Brexit-Übergang Alle Pflichten, keine Stimmrechte
Großbritannien wünscht sich nach dem Brexit eine zweijährige Übergangsfrist. Sinnvoll - findet auch die EU. Damit diese Phase geordnet abläuft, legt sie dafür Richtlinien fest. Und die haben es in sich.
Es wird ein in jeder Hinsicht besonderes Erwachen: Wenn die Briten am 30. März 2019 aufstehen, werden sie sich nicht mehr in der Europäischen Union befinden. Dabei dürfte es sich zunächst aber noch so anfühlen, als wären sie weiter Teil der EU. Denn wenn alles gut geht, einigen sich beide Seiten, wie geplant, auf eine Übergangsphase bis zum 31. Dezember 2020.
"Die Übergangsphase, um die Großbritannien gebeten hat, ist hilfreich, weil sie einen geordneten Austritt ermöglicht", findet EU-Chefverhandler Michel Barnier. Geht es nach der Europäischen Union, dann werden den Briten in dieser fast zweijährigen Zwischenphase sämtliche Pflichten auferlegt bleiben, ohne dass sie noch in irgendeiner Form mitbestimmen können. Das Königreich wird sich weiter an das komplette EU-Regelwerk halten müssen. Es wird sogar auch all das übernehmen müssen, was die EU in der Übergangsphase an neuen Gesetzen beschließt, wie es in dem Entwurf für die Verhandlungsrichtlinien heißt, der dem ARD-Studio Brüssel vorliegt.

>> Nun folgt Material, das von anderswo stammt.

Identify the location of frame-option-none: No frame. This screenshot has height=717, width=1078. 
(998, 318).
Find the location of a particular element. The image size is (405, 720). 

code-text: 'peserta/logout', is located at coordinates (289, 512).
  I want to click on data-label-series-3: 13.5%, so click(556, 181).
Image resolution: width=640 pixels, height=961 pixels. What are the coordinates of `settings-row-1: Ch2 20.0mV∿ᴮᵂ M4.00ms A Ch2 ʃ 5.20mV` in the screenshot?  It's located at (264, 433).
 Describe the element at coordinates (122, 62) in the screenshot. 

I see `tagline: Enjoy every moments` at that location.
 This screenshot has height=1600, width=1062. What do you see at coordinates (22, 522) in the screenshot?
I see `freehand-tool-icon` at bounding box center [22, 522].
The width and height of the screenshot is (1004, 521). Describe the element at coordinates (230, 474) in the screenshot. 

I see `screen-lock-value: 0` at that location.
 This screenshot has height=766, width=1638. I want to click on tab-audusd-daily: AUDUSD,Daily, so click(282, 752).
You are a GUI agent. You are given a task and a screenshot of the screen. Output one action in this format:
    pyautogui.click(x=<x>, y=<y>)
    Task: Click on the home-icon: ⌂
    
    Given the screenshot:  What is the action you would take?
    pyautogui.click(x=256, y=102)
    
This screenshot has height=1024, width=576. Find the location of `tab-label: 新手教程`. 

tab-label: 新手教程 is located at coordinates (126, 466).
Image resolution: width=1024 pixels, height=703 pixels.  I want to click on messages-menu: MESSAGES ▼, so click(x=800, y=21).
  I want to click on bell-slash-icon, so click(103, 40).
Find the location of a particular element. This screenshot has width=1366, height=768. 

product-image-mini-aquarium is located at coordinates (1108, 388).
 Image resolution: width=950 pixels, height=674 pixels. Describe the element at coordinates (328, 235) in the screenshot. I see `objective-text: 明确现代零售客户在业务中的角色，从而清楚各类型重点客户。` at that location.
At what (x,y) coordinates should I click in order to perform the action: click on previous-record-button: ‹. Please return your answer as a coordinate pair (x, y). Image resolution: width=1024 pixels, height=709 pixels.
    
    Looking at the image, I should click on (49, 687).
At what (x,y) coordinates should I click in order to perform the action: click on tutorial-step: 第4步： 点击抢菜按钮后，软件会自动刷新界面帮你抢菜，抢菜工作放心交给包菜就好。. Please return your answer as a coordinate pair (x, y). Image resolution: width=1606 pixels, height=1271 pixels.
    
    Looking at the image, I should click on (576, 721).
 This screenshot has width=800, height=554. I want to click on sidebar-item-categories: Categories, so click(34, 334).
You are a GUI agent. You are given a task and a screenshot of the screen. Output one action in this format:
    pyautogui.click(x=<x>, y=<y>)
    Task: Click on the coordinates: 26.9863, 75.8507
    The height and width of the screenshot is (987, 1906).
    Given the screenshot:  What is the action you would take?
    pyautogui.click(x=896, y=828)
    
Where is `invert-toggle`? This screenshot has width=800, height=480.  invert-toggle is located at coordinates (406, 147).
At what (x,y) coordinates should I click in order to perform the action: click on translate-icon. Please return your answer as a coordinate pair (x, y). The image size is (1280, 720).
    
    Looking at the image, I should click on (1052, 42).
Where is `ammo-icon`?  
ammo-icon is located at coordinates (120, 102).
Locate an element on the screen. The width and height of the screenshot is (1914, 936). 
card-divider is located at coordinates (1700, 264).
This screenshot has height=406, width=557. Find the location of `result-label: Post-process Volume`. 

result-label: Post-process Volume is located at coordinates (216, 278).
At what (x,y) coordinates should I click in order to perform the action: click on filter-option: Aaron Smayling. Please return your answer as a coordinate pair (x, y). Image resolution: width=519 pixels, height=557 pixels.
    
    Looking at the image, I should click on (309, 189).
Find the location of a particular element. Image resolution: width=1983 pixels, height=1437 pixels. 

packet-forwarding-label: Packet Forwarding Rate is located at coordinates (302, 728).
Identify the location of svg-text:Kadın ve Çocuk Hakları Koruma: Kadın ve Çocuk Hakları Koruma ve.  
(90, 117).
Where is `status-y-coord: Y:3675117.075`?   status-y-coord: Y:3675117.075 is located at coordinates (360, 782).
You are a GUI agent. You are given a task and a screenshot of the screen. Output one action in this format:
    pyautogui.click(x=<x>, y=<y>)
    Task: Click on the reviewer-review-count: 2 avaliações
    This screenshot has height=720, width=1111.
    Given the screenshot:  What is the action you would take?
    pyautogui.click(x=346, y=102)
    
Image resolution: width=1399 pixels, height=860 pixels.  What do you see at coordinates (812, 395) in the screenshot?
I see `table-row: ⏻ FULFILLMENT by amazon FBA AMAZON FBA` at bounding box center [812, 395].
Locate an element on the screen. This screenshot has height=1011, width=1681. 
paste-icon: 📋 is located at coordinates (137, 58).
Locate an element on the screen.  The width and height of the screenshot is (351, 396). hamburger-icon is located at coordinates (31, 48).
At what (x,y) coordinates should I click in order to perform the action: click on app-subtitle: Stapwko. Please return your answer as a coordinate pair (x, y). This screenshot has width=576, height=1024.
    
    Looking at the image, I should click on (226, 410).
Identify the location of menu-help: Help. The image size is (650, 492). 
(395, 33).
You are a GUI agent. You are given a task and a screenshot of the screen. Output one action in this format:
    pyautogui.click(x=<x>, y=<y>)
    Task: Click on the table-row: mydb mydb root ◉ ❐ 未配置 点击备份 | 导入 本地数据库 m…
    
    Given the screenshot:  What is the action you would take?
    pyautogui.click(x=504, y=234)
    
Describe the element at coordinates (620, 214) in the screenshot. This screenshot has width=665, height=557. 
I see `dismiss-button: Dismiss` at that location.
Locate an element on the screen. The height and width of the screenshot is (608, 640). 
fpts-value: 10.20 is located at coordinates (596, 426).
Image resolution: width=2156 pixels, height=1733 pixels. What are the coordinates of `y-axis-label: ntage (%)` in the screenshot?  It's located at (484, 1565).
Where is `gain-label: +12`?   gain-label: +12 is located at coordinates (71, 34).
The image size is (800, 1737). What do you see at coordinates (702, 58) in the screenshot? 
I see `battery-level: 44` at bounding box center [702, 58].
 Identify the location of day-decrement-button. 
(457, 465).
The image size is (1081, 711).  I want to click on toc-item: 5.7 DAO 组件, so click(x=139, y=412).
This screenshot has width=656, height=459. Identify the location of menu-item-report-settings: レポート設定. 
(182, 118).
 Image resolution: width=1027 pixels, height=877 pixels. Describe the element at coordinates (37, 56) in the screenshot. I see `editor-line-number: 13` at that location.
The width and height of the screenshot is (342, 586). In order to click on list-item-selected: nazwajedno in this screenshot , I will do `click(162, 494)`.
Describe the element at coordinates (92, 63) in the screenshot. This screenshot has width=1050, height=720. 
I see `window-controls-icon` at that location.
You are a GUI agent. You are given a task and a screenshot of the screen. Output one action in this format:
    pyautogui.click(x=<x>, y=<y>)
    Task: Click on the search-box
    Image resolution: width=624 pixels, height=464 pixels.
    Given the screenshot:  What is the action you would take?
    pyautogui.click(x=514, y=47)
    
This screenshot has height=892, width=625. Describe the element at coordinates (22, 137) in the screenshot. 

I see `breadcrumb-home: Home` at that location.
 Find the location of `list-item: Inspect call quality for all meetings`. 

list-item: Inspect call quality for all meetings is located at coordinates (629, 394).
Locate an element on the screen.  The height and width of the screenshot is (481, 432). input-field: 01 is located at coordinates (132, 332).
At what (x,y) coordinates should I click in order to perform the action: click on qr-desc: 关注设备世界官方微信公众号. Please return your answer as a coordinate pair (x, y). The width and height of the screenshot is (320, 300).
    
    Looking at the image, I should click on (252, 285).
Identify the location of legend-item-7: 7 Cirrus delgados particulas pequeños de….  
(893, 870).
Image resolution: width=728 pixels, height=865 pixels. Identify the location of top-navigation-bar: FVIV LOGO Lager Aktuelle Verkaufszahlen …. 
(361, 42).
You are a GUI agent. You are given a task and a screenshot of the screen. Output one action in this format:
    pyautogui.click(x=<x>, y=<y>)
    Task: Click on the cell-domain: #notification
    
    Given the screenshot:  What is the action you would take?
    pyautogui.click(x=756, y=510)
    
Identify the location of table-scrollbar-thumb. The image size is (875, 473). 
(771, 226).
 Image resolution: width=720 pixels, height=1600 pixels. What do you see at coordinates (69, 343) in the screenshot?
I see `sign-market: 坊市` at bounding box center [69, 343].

Bei all dem gilt: "Natürlich ist das Vereinigte Königreich, weil es am 30. März 2019 ein Drittstaat wird, dann nicht mehr in den EU-Institutionen vertreten", stellt Barnier klar.
Harte Richtlinien - aber mit Vorteilen
In Absatz 19 der heute von der EU noch offiziell zu verabschiedenden Richtlinien heißt es dazu gnädig, dass Großbritannien "ohne Stimmrechte" zu einzelnen Treffen eingeladen werden könnte.
Einigkeit - das soll die Übergangsphase nach Meinung von Großbritanniens Brexit-Minister Davis erzielen.
Auch wenn so mancher Brexit-Hardliner all dies als Demütigung empfinden mag - die Vorteile liegen für beide Seiten auf der Hand: Die Briten bleiben vorerst Teil des EU-Binnenmarkts und der Zollunion, Unternehmen bekommen Zeit, noch einmal durchzuatmen.
"Unser unmittelbares Ziel ist es, mit der EU Einigkeit zur Übergangsphase zu erzielen. Weil unsere Ziele weitgehend dieselben sind, bin ich zuversichtlich, dass wir beim EU-Gipfel im März eine politische Einigung erzielen", erklärte der britische Brexit-Minister David Davis. Laut EU-Diplomaten planen beide Seiten, ihre Verhandlungsfrequenz zu erhöhen und sich, anders als in Scheidungsphase eins, künftig im Zwei-Wochen-Rhythmus zu treffen.
Langes Warten auf Details
Natürlich wollen die Briten - was ihnen auch erlaubt sein dürfte - in der Übergangsphase bereits beginnen, mit anderen Staaten über eigene Handelsabkommen zu sprechen. Viel entscheidender aber dürfte letztlich die Frage sein, auf welches Abkommen sie sich mit der EU einigen - und wann: "Es war das Vereinigte Königreich, das uns gesagt hat, es wolle nicht mehr Teil des Binnenmarkts sein. Auch nicht der Zollunion. Das waren nicht wir, sie waren das. Auch wollen sie nicht die Rechtsprechung des Europäischen Gerichtshofs akzeptieren", fasste kürzlich EU-Verhandler Barnier zusammen.
Sein Pendant auf der anderen Seite der Ärmelkanals, Davis, hatte einst erklärt, er könne sich einen "CETA-Plus-Plus-Plus-Deal" vorstellen. Also eine Art aufgepepptes EU-Kanada-Freihandelsabkommen.
Doch auf EU-Seite wartet man bislang einigermaßen verzweifelt darauf, dass die Briten ihre Vorstellungen endlich präzisieren. Weder die Rede von Premierministerin Theresa May in Davos noch die von Brexit-Minister Davis förderten neue Erkenntnisse zutage. Es gibt nicht wenige in Brüssel, die mutmaßen, dass die Regierung in London wohl erst noch mit sich selbst verhandeln müsse, bevor an Verhandlungen mit der EU zu denken sei. Wahnsinnig viel Zeit bleibt nicht: Die Übergangsphase soll ja - so ist es zunächst geplant - am 31. Dezember 2020 enden.